Nathan Beetge Understanding Experiences: A Chronic Pain Toolkit

Finalist
Credits
  • Tauira / Student
    Nathan Beetge
  • Kaiako / Lecturer
    Stephen Reay
Description:

Chronic Pain is an inward, invisible experience that affects an individual's life's spiritual, mental, and physical elements. As a result, those with chronic pain may often experience anger, stress, depression and other life-altering emotional factors. In this way, chronic pain is a complex experience that affects more than the physical aspects of a person's experience. However, some people with chronic pain are asked to use clinical assessment tools that reduce this complex experience to a single number, not allowing a patient to flesh out and explain how chronic pain is affecting their life. This may lead to miscommunication about what patients mean, a disjointed relationship with their clinician, and ineffective clinical solutions.

As chronic pain is an unseen personal experience, having tangible objects can assist in communicating a person’s chronic pain experiences. By using tangible objects, chronic pain can become ‘real’ and be better communicated with a clinician. Objects allow patients to expand on their experiences and go deeper into what is affecting their lives, helping a clinician to make better-informed decisions about a patient’s care. Moreover, there are next to no clinical tools that involve patients in telling their stories about their lived experience of chronic pain.
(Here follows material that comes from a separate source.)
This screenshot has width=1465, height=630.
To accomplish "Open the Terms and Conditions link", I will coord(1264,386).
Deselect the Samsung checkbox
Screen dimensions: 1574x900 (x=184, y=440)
Understanding Experiences allows patients to look at all the objects and easily interact with them. The objects are designed to be handheld and be passed back and forth between patients and clinicians. When making the objects, I designed them to be unique, engaging, and support the expression of different emotions. I avoided making the objects look manufactured or mass-produced, as patients wanted them to portray their chronic pain. This meant having objects which could be and look like they could be personal artefacts rather than tools to solve a specific problem. This meant that patients with different cultural backgrounds could also use it. Having the toolkit able to do this meant clinicians could investigate a significant barrier within chronic pain communication, which is the cultural interpretation of chronic pain. This is because most quantitative assessment tools overlook personal cultural navigations of the lived experience of chronic pain.
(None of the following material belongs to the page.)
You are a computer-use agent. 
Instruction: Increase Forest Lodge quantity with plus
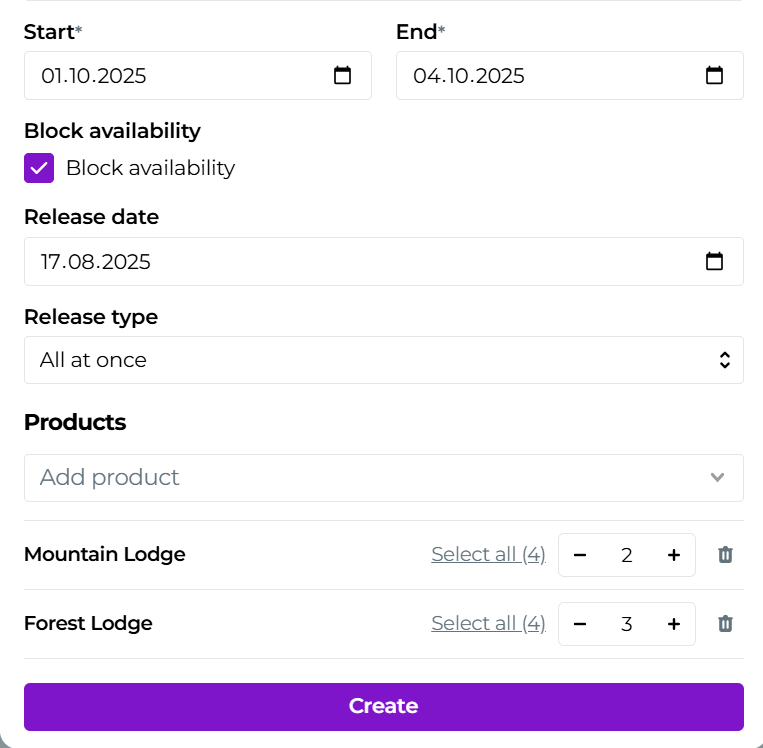click(x=674, y=624)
The final objects were produced in response to feedback from patients, clinicians, and chronic pain experts. There had to be enough variety to address how differently patients viewed their pain experiences while having some similarities to amplify the differences between aspects of the patient's chronic pain. Chronic pain experts also mentioned they wanted some objects to be more “beautiful” than “spiky” or “sharp” to have patients focus on any ‘good’ in their chronic pain experience. Along with the “good”, some objects also address the emotional parts and the experiences in life hindered by chronic pain, such as sleep, work, stress, and anxiety – these are often looked at by clinicians and were suggested as important by chronic pain experts and patients.

When interacted with, the objects can have meaning put into them to resemble or act as symbols of the patient’s pain experience. This is further done through the carefully designed exercises in the toolkit, which help unpack specific aspects of a chronic pain experience. Understanding Experiences has the aesthetics of a clinical tool, so clinicians and patients can easily recognise it as ‘legitimate’ in a clinical setting. In addition to making the toolkit enjoyable, it has a retro abstract style to it, so it can look appealing and not look like most other clinical tools. The icons on the packaging are designed to reflect the objects in the box.

The project engaged with clinicians and chronic pain patients at TARPS (The Auckland Regional Pain Service), who were involved throughout the toolkit's development, including giving feedback. The project also involved chronic pain researchers and clinicians outside of TARPS who gave feedback on later iterations and the final toolkit. With these participants, the function and objects of the toolkit were improved to better suit the purpose of the toolkit.